Mulheres Divinas

O ano era 1971 e a Suíça realizava uma consulta popular sobre o direito das mulheres ao voto. Em um vilarejo do país, entretanto, não havia discussão alguma sobre o tal referendo ou sobre os direitos das mulheres. Até que uma delas resolveu mudar o jogo: Mulheres Divinas, de Petra Biondina Volpe, conta esse pequeno episódio sobre como vencer a resistência de uma sociedade patriarcal em rever os seus valores e costumes. O longa-metragem foi o escolhido pela Suíça como o seu representante na corrida ao Oscar 2018.

Que a votação naquele vilarejo seria totalmente contrária ao direito ao voto para as mulheres era fato consumado. Afinal, a única mulher engajada no assunto era a líder contrária a ele, uma poderosa senhora que acreditava ser um privilégio das mulheres cuidarem de suas casas. Os homens, os únicos que poderiam votar a respeito do assunto, concordavam com ela – e Hans (Maximilian Simonischek) é até notificado de que receberia um aumento por liderar o voto de todos contra esse direito. Mas a esposa de Hans pensa diferente: dona de casa,  Nora (Marie Leuenberger) jamais havia falado qualquer coisa sobre o assunto. Mas, ao sentir vontade de voltar a trabalhar e não receber a permissão do marido, necessária por lei, ela percebe que o sistema é injusto, e resolve tomar uma atitude para mudá-lo.

O longa-metragem retrata situações e mentalidades que hoje, passados quase meia década depois, são consideradas absurdas. Além de retratar uma mentalidade ultrapassada, o que Mulheres Divinas e outros filmes sobre feminismo como o polonês A Arte de Amar (exibido, assim como Mulheres Divinas, na 41ª Mostra Internacional de Cinema) mostram é importante para deixar uma reflexão sobre os dias de hoje – que comportamentos e valores e leis que temos ainda são frutos dessa mentalidade da época?

Para passar essa mensagem, o longa-metragem inclui a personagem Vroni (Sibylle Brunner), uma senhora idosa que se arrependeu de ter tomado partido contra o direito ao voto em outra ocasião. A amizade entre ela e Nora traz leveza ao filme, ao mesmo tempo em que ela funciona como uma espécie de conselheira da protagonista. Além disso, o roteiro se desenvolve em cima de uma estrutura maniqueísta, que configura aquela sociedade basicamente na divisão entre mulheres oprimidas e homens opressores, com algumas nuances, como o bom marido no caso de Hans, que aos poucos assume uma postura um pouco mais compreensível ao tema da emancipação feminina.

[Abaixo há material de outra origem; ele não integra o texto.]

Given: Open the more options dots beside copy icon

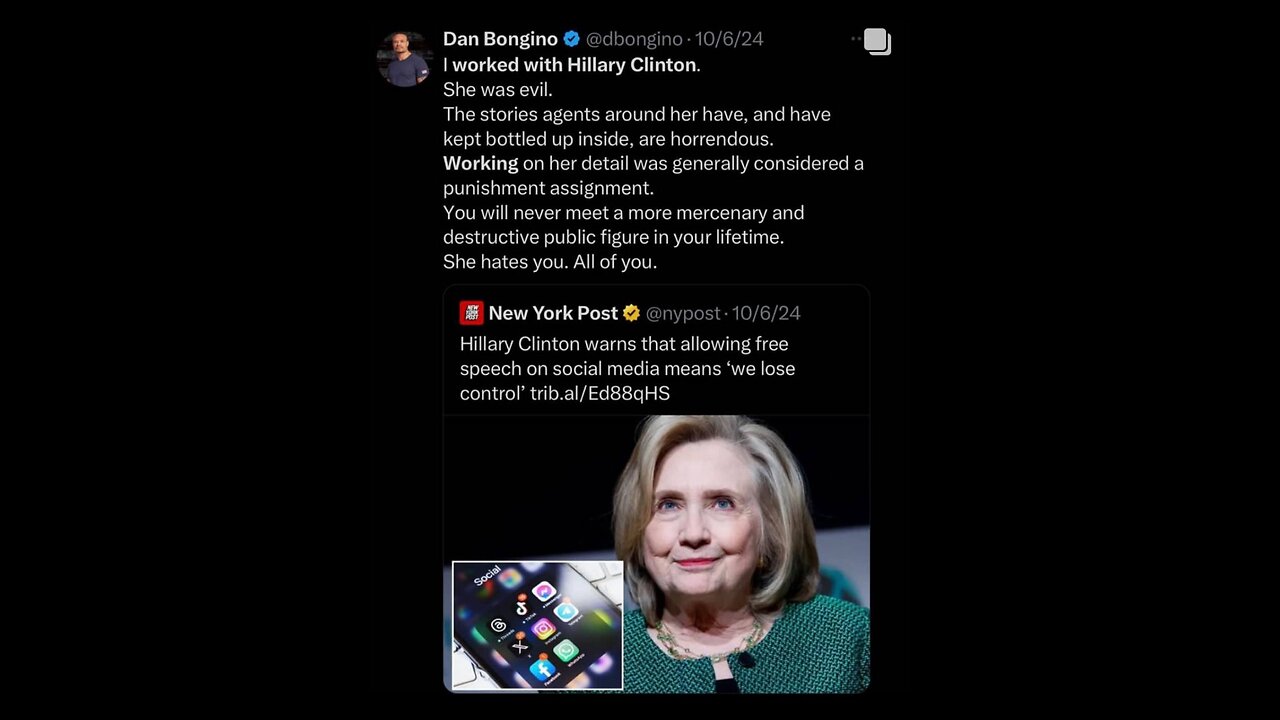Looking at the screenshot, I should pyautogui.click(x=855, y=39).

O que talvez torne  Mulheres Divinas mais interessante e inspirador é a constatação de que pequenas coisas fazem a diferença. Isso pois é muito provável que aquele vilarejo não tivesse a menor importância, numericamente falando, no resultado final do referendo. Mesmo assim, as mulheres retratadas colocaram suas vidas confortáveis em risco para serem ouvidas e, por meio de uma discussão política que é de todo um país, dão passos em direção a uma vida melhor para elas. O direito ao voto na Suíça só seria concedido 20 anos depois. Entretanto, elas ganharam muito mais do que isso por erguerem a voz e lutarem essa pequena batalha na sua comunidade.